| What needs to be done |
From the reinstatement announcement below, return word for word the passage starting with "Completion of Public" and going on through "the Public Offer.".

| Page text |
======
Capitalised terms used in this announcement have the meaning given in the Prospectus (defined below) unless the context otherwise requires.
Conditions for Reinstatement
The Company confirms it has satisfied all of the conditions to reinstatement set out in the letter from ASX dated 31 August 2020 (to the satisfaction of ASX).
Completion of Public Offer
The Company confirms that all conditions to the Public Offer under the prospectus prepared by the Company and lodged with ASIC on 19 October 2020, as supplemented by the first supplementary prospectus lodged with ASIC on 30 October 2020, the second supplementary prospectus lodged with ASIC on 19 January 2021 and the third supplementary prospectus lodged with ASIC on 24 March 2021 (together, the Prospectus) have been satisfied and the Company has issued 75,581,395 Shares under the Public Offer.
Completion of acquisition of Proreka Sprintex
The Company confirms that all conditions precedent to the acquisition of the remaining 50% interest in the issued capital of Proreka Sprintex Sdn. Bhd. (Proreka Sprintex) that the Company does not already own from AutoV Corporation Sdn. Bhd. (AutoV) (the Acquisition) pursuant to the agreement entered into between the Company and AutoV in March 2019 (as subsequently varied) (the Acquisition Agreement) have been satisfied and the Company has completed the Acquisition.
In accordance with the Acquisition Agreement, the Company has now issued 3,805,940 Shares to AutoV as part consideration for the Acquisition.
======
| Source excerpt |
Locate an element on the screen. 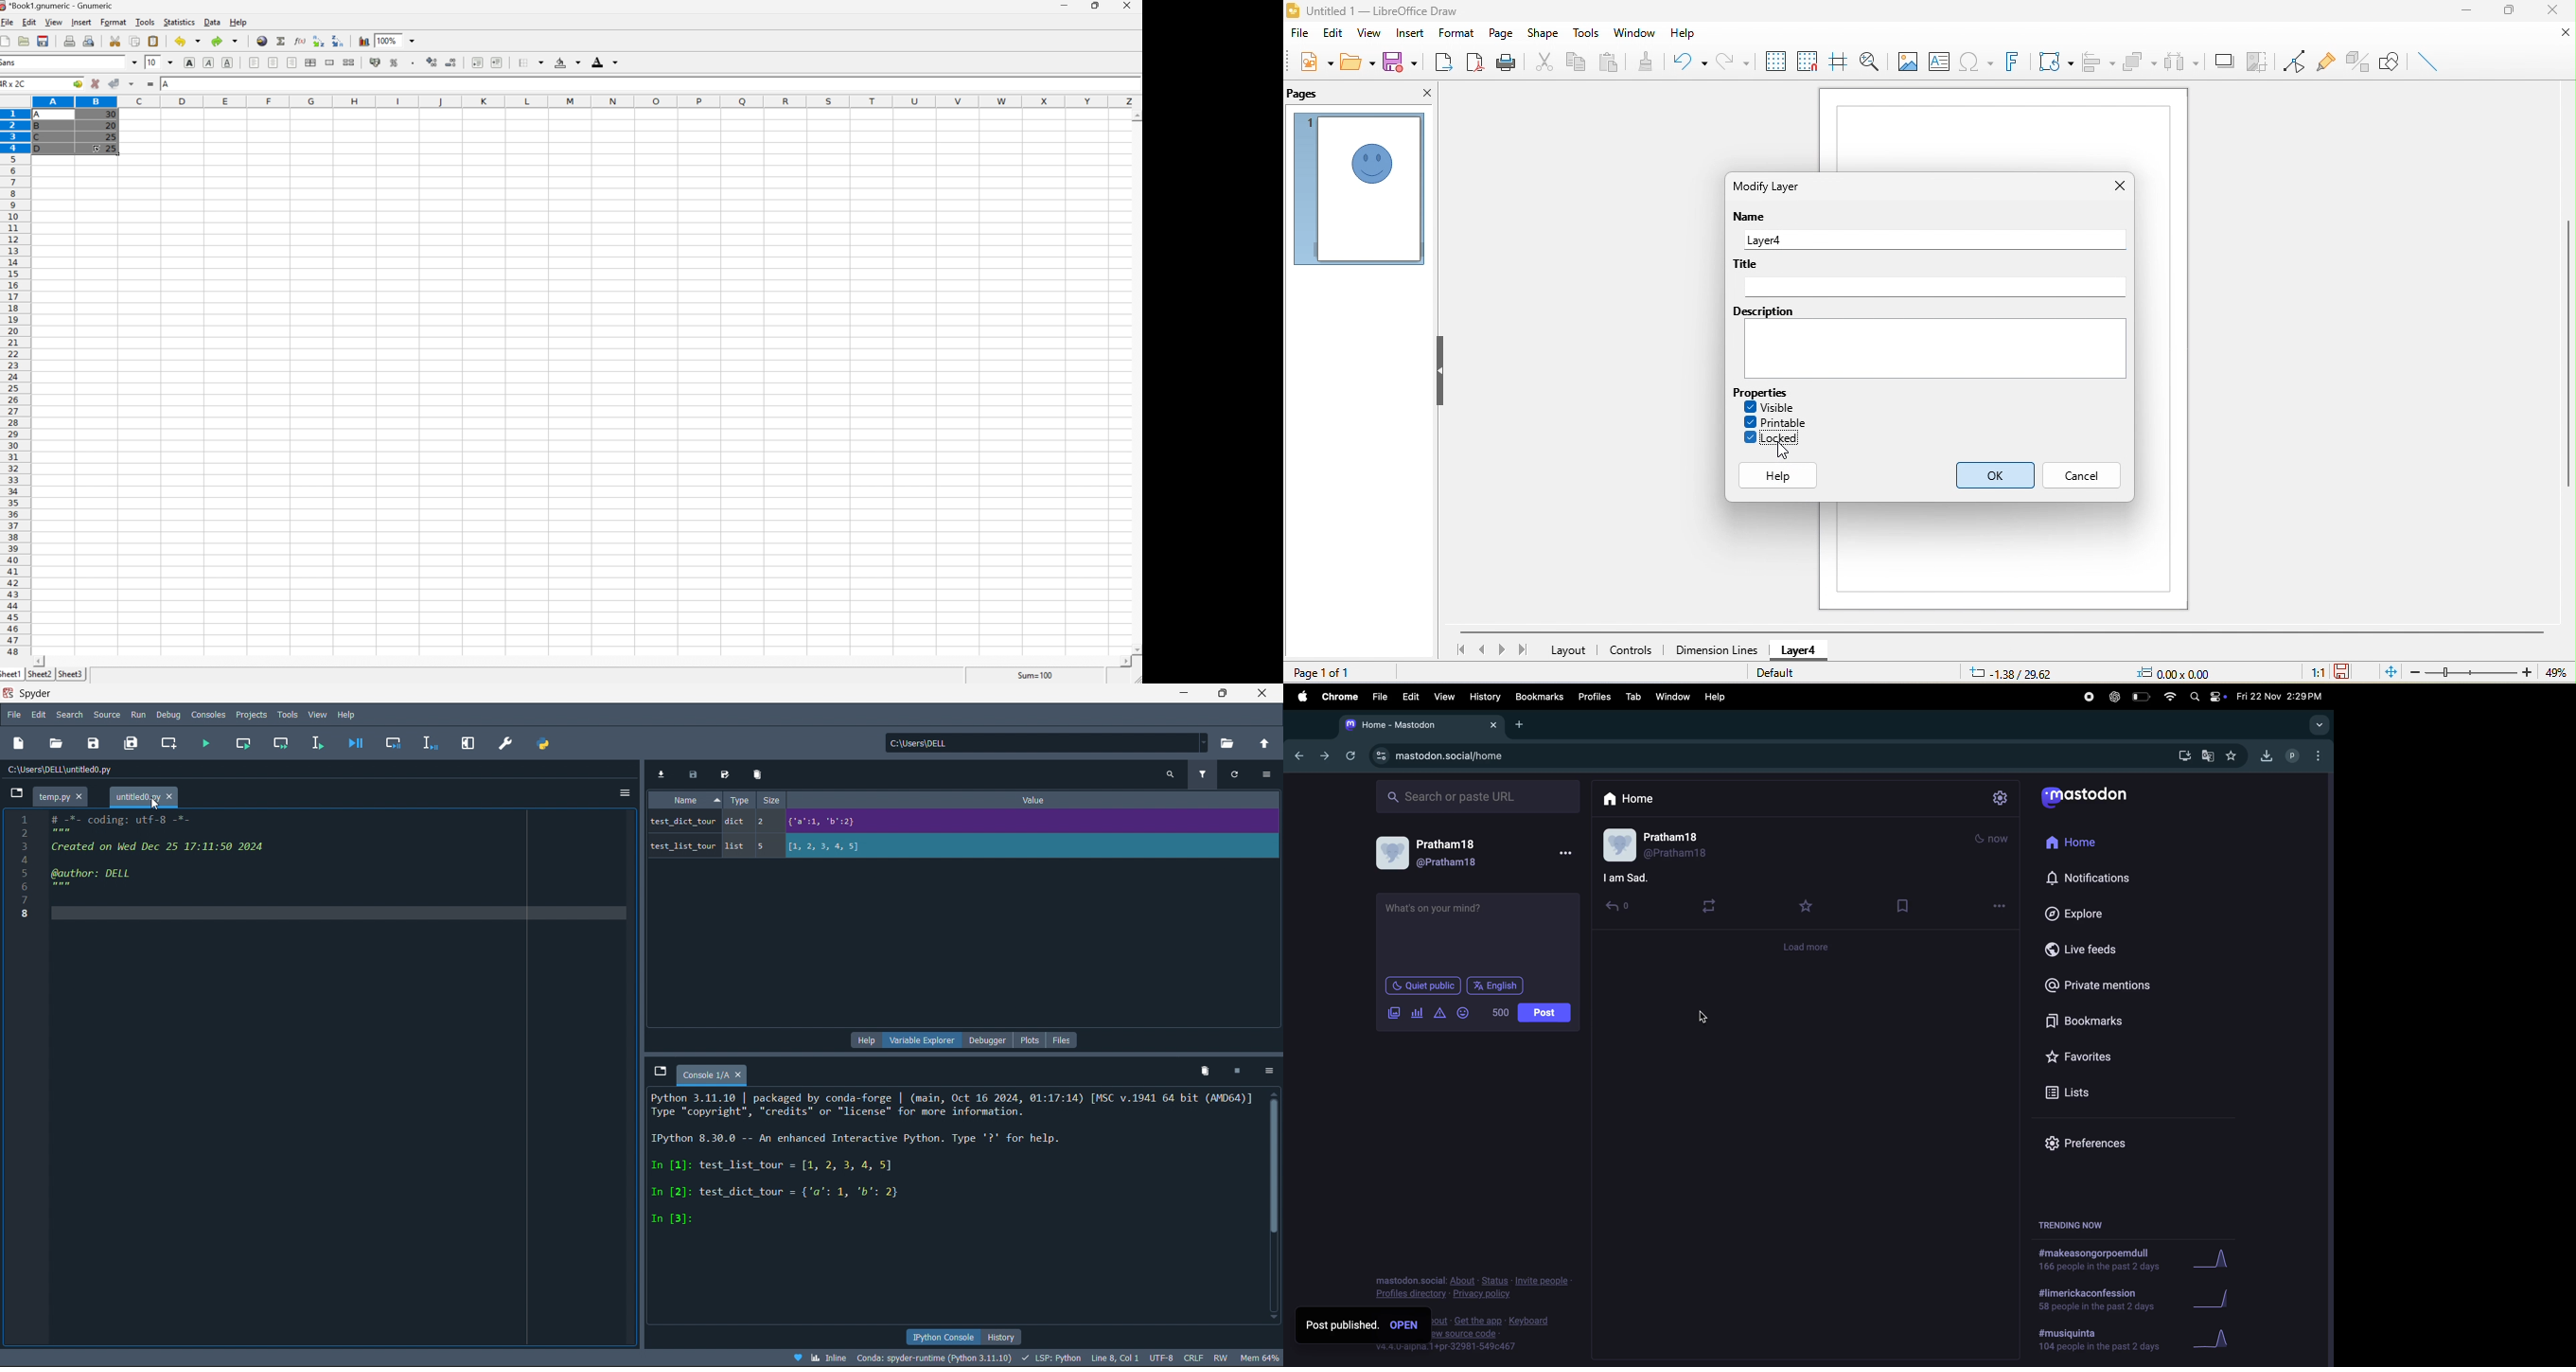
======
| Output of the task |
Completion of Public Offer
The Company confirms that all conditions to the Public Offer under the prospectus prepared by the Company and lodged with ASIC on 19 October 2020, as supplemented by the first supplementary prospectus lodged with ASIC on 30 October 2020, the second supplementary prospectus lodged with ASIC on 19 January 2021 and the third supplementary prospectus lodged with ASIC on 24 March 2021 (together, the Prospectus) have been satisfied and the Company has issued 75,581,395 Shares under the Public Offer.